Kebiasaan memangku laptop kerap dianggap praktis saat bekerja, belajar, atau bersantai. Namun, posisi ini dapat menimbulkan gangguan pada tubuh karena laptop memancarkan panas dan paparan elektromagnetik saat berada sangat dekat dengan kulit dan organ tubuh.
Risikonya tidak berhenti pada rasa tidak nyaman. Jika dilakukan berulang, kebiasaan ini dapat memengaruhi postur, kondisi kulit, sirkulasi udara perangkat, hingga kesehatan organ reproduksi.
Postur tubuh mudah memburuk
Saat laptop diletakkan di paha, banyak pengguna cenderung menunduk dan membungkuk agar bisa melihat layar dengan nyaman. Posisi ini membuat leher, bahu, dan punggung bekerja lebih keras dari biasanya.
Riset ergonomi menunjukkan layar yang terlalu rendah mendorong leher menekuk tajam ke depan. Dalam jangka waktu lama, kebiasaan ini dapat memicu ketegangan otot, rasa kaku, nyeri punggung, dan keluhan musculoskeletal.

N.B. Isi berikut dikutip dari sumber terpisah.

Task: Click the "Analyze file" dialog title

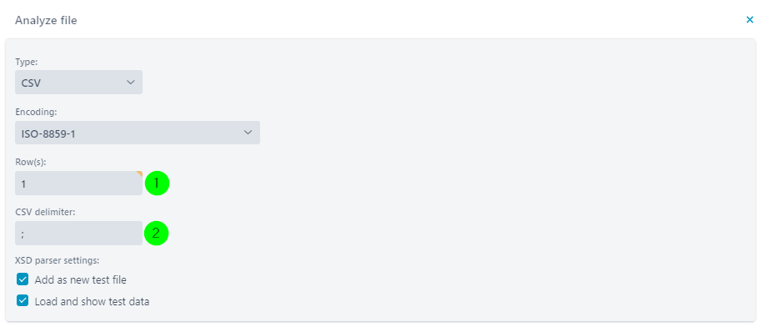Action: pos(46,20)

Panas laptop bisa mengganggu kulit
Bagian bawah laptop dapat menghasilkan suhu tinggi ketika perangkat bekerja lebih keras. Dalam artikel referensi disebutkan suhu laptop bisa mencapai 52 derajat Celsius, sedangkan batas toleransi kulit manusia berada di sekitar 44 derajat Celsius.
Paparan panas seperti ini dapat menyebabkan fenomena yang dikenal sebagai erythema ab igne atau toasted skin syndrome. Kondisi tersebut ditandai bercak kemerahan kecokelatan di area paha dan bisa merusak sel kulit secara perlahan jika terjadi terus-menerus.
Sirkulasi udara perangkat ikut terganggu
Memangku laptop juga menutup ventilasi udara di bagian bawah sasis. Akibatnya, panas dari komponen internal terperangkap dan suhu perangkat naik lebih cepat.
Saat suhu melonjak, laptop dapat menjalankan thermal throttling untuk menurunkan kinerja prosesor. Kondisi ini memang membantu mencegah kerusakan perangkat, tetapi sekaligus menunjukkan bahwa panas berlebih memang sedang terjadi di dalam sistem.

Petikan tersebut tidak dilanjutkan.